Perempuan adat Tanah Papua memiliki pengetahuan tentang obat-obatan tradisional yang bersumber dari hutan ulayat. Foto: Pusaka

Sebab apabila mengambil sedikit petikan Pembukaan UUD 1945 alinea keempat dengan jelas dan tegas dikemukakan bahwa tujuan negara yaitu “…melindungi segenap bangsa Indonesia dan seluruh tumpah darah Indonesia dan untuk memajukan kesejahteraan umum, mencerdaskan kehidupan bangsa dan ikut melaksanakan ketertiban dunia…”. Di dalamnya termasuk masyarakat adat.

Menurut Data Aliansi Masyarakat Adat Nusantara, diperkirakan ada 40-70 juta jiwa masyarakat adat tersebar di Indonesia, 20 juta jiwa dari mereka telah menjadi anggota AMAN. Jadi, membahas masyarakat adat bukan persoalan yang kecil, namun menyangkut nasib puluhan juta jiwa rakyat Indonesia.

Mengutip opini dari Dr M Syamsudin SH M.H, seorang dosen hukum adat dari Universitas Islam Indonesia Yogyakarta, Konstitusi mengamanatkan kepada segenap penyelenggara negara, baik di lingkungan eksekutif, yudikatif dan legislatif baik di tingkat pusat maupun daerah berkewajiban untuk melindungi eksistensi dan juga hak-hak masyarakat hukum adat (MHA). Namun ironisnya, jika dibaca dari fakta yuridis dan fakta riil, amanah itu pada tataran pelaksanaannya masih jauh dari harapan. Menurut Syamsudin dalam tulisannya, perlu diakui secara jujur bahwa MHA belum mendapatkan perlindungan yang memadai baik keberadaan, kepentingan dan hak-haknya.

Secara yuridis menunjukkan bahwa sudah ada sekitar 18 perundangan-undangan sebagai aturan pelaksanaan yang terkait dan mengatur MHA, seperti UU Desa, Pemda, Agraria, Kehutanan, Otsus Papua, Aceh, Lingkungan Hidup, Pertambangan, Mineral dan Batu Bara, Pengelolaan Wilayah Pesisir dan Pulau-Pulau Kecil, Penataan Ruang, dsb.

Namun, jika ditilik lebih lanjut menurut opini Syamsudin, materi perundangan belum secara jelas dan pasti melindungi kepentingan MHA baik pelindungan pada wilayah adat, tradisi adat, lembaga adat dan pranata adat.

Lalu hak asal-usul MHA yang mencakup hak atas tanah dan sumberdaya alam, hak untuk menjalankan hukum adat, hak untuk menjalankan tradisi dan kepercayaan, dan hak-hak lain, baik yang bersifat asal-usul maupun hak sebagai warga negara belum mendapatkan pengakuan dan pelindungan negara. Proses pembentukan hukum dalam rangka pengakuan terhadap MHA selama ini sulit dijangkau dan berbelit dalam proses.
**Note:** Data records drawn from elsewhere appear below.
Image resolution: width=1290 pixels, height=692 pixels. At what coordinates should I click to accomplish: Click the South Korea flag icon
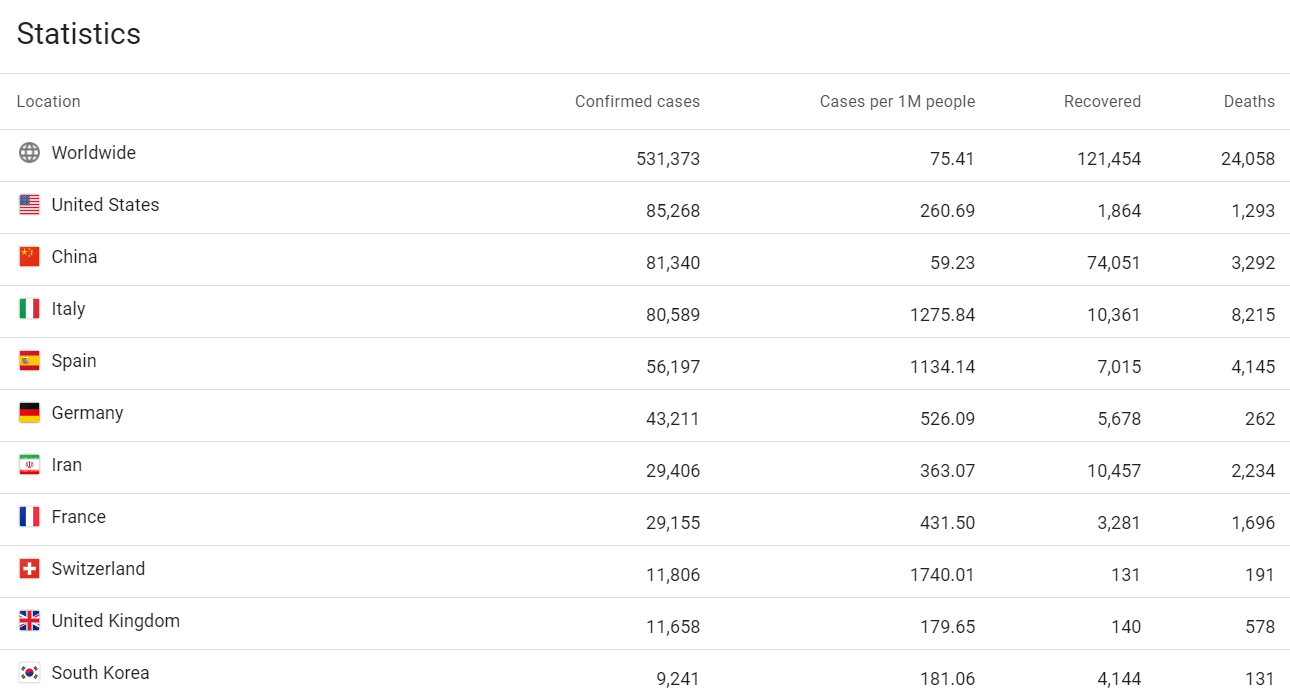point(30,673)
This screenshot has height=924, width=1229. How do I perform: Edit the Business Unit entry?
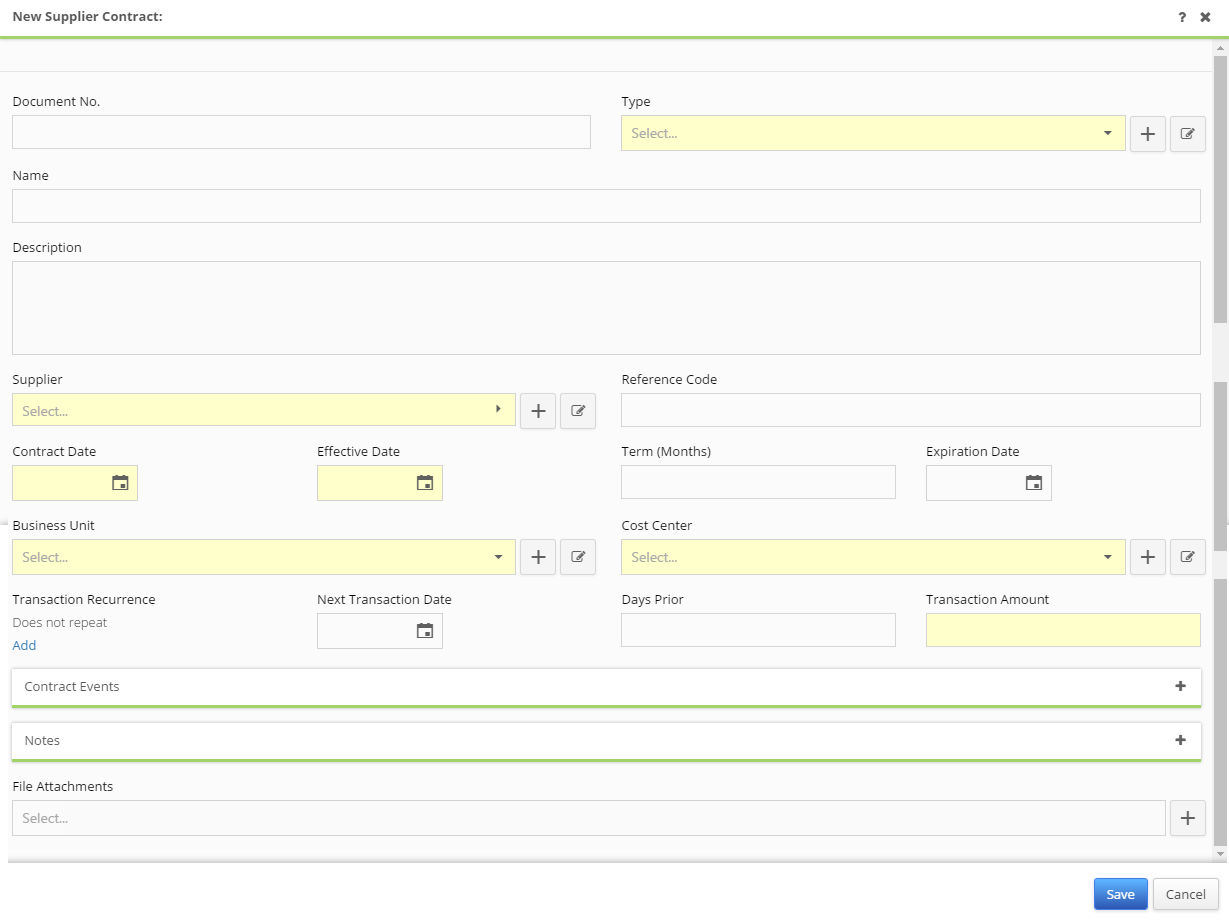[578, 557]
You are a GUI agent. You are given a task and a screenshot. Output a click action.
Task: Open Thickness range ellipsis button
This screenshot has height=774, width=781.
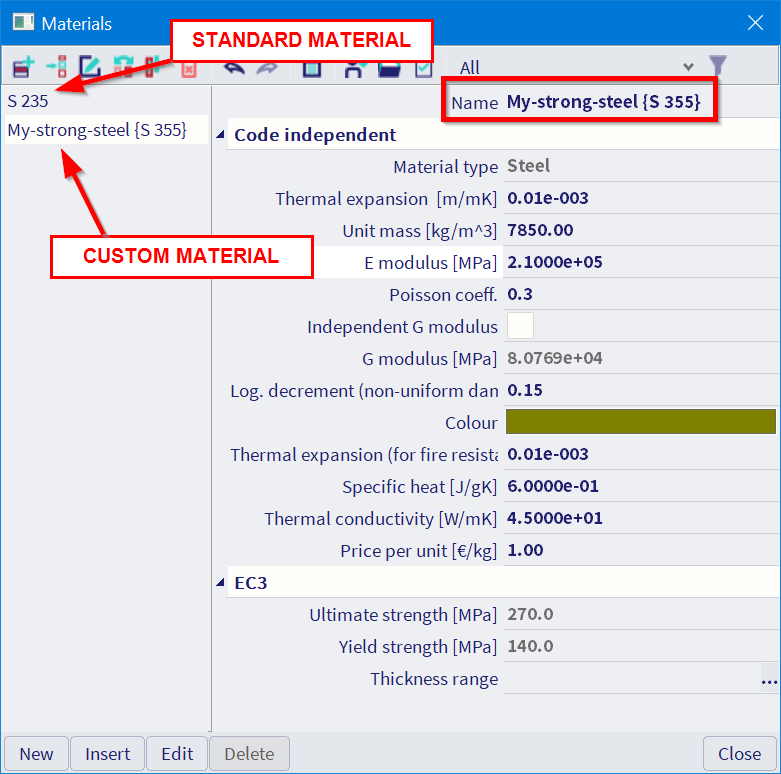768,680
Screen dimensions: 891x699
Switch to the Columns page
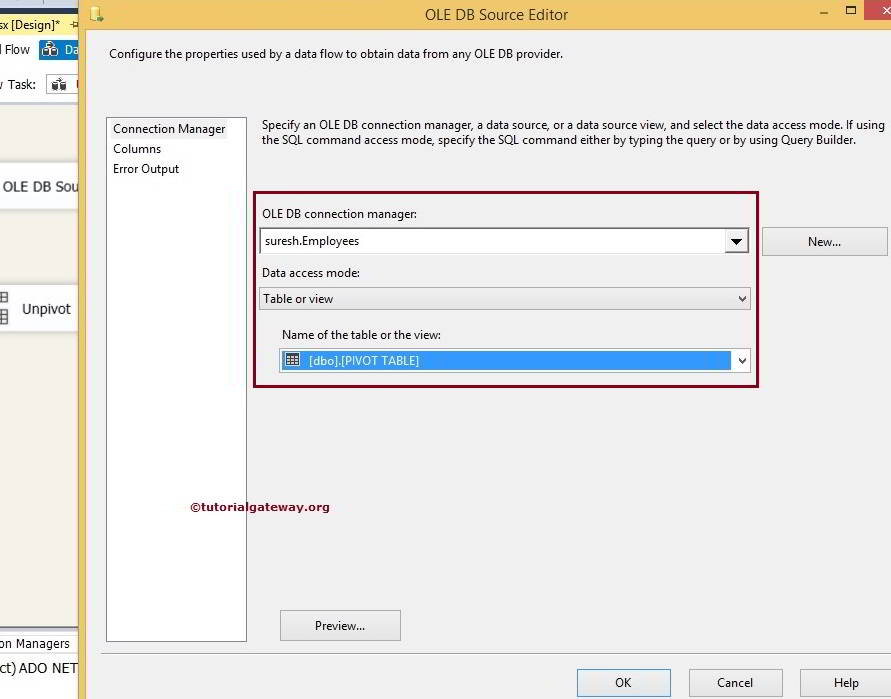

Sementara itu, lepas dari kajian hukum, sepucuk surat terbuka melayang menuju istana dari kawan-kawan Aliansi Masyarakat Adat Nusantara (AMAN). Isinya? Aduan soal bagaimana MHA sangat terkendala dengan akses formal untuk mendapatkan vaksin Covid-19.

Sebagaimana Laporan Eksklusif dari DW Indonesia dengan apik mengungkap dari sekitar 17 juta warga adat, kurang dari 1% yang sudah divaksin. Tidak adanya KTP jadi kendala birokrasi di tengah urgensi pandemi COVID-19. Polemik vaksinasi di Indonesia makin menjadi.

Lengkap sudah alienasi terhadap masyarakat adat.

Dari produk hukum, pengakuan hukum hingga fakta riil di lapangan yang paling hangat, yakni soal penanganan Covid-19 tidak melibatkan masyarakat adat.

Lantas bagaimana dengan janji konstitusi sebagai janji paling luhur bagi pemerintah memenuhi hak warga negaranya?

Mungkin itu serupa mantra saja. Selamat Hari Masyarakat Adat Dunia!